National Treasury has very competent public servants, who over the years have always been able to put produce a budget that just meets the rating agencies and market expectations. They are likely to succeed in meeting the revised but worse expectations if we compare with the February Budget as they currently face a different test. The test will not be about the numbers because it is almost a consensus view that the trajectory of both the fiscal deficit and debt-to-GDP ratio will deteriorate. The Treasury team faces a credibility test especially for the fiscal outlook beyond 2019.
For the past several years, National Treasury, along with many forecasters of the economy in the private sector, have tended to downwardly revise economic growth forecasts year after year. The near term forecast is always realistic because there is more information at hand that enables accurate forecast and as a result, there have been only marginal revisions to the current and perhaps the following fiscal year’s budget.

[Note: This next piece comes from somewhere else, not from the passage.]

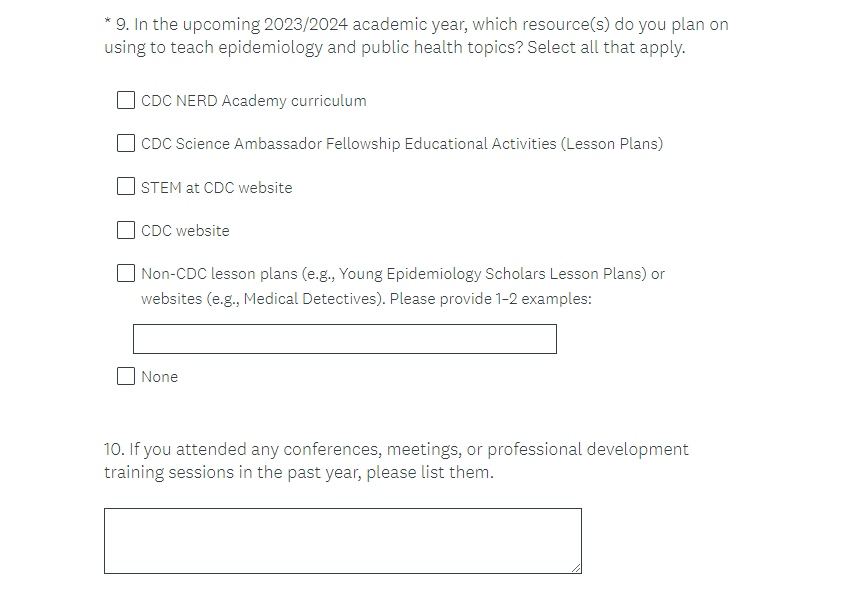
Task: Click the required asterisk on question 9
Action: pos(107,22)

The optimism has always been on the second and third fiscal years’ forecasts, where the expected performance of the economy is hinged on economic reforms and a difficult consolidation path.
Minister Mboweni will not have to convince the investor community about how difficult the 2019 economic environment has been. There is agreement on this. Real economic growth will likely print around half a percent and inflation just over four percent. Consequently, nominal economic growth will most likely be well below five percent. Tax buoyancy – the amount of tax revenue collections each rand of economic growth - will likely be trimmed from 1.3 to under 1.0. In addition to these poor numbers, the State-Owned Enterprises (SOEs) bailouts, especially for Eskom are all known. So, any fiscal deficit above 6.0% and debt-to-GDP ratio between 65% and 67% will not surprise anyone, including the credit rating agencies.

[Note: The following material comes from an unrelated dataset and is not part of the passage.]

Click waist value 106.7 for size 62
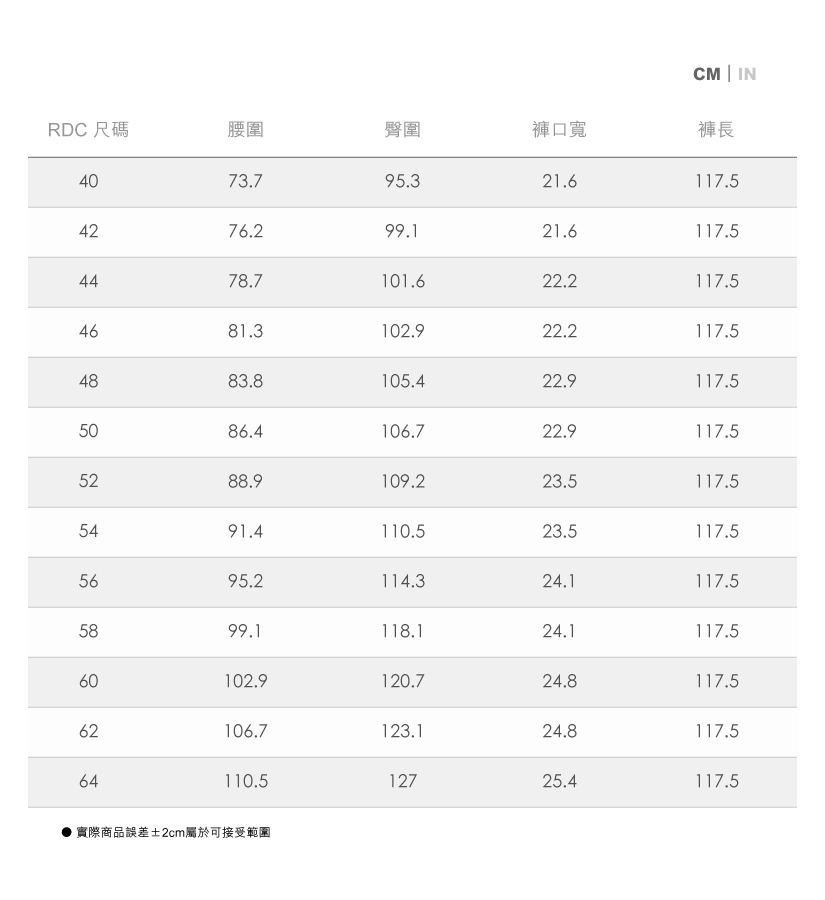Image resolution: width=825 pixels, height=900 pixels. point(246,731)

Here is the problem, to stabilise the debt at 67% of GDP, real economic growth should be at least 2.7% sustainably over the medium to long term. At the current pace of economic growth, South Africa’s debt trajectory is unsustainable and requires consolidation either by raising taxes, cutting spending or growing the economy at a minimum of 2.7%.

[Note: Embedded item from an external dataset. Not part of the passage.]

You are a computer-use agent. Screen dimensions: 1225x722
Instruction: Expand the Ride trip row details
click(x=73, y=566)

How can National Treasury consolidate when the economy is weak? Which spending can be cut? Salaries and wages? I cannot put my money on cutting salaries and wages given the political environment where it has proven difficult to reduce headcount at SOEs which are known to have more employees than they require. Can Treasury cut investment? Perhaps, but what type of investment when we are on an investment drive to attract US$100bn of private sector investment? It appears to me that only if the National Treasury can displace public sector investment with private sector investment will it be able to cut investment spending. The other obvious way would be to raise taxes, but this appears difficult in a weak economy and perhaps narrow tax base.
What is the way out? The way out seems to be bold economic reforms and the credibility of the proposed reforms. This credibility will have to be twofold. The first test will be that the actual economic reforms must be realistic, bankable and clearly outlined. The second credibility test will be whether there is political willingness to break the things and structures that might slow or prevent implementation of the reforms.
The announcement on the restructuring of Eskom’s operations and debt along with the management of energy utility will provide a litmus test on how credible will all the other proposed reforms are. If the Finance Minister announces a credible plan for Eskom with timelines, it will become easier to sell the reform agenda to any investor. So far the sale has happened on the basis of peripheral enhancements and good advertising but what we selling will need to be bold policies and backed by a ruthless implementation that recognises that there will not always be agreement on everything, trade-offs have to be made.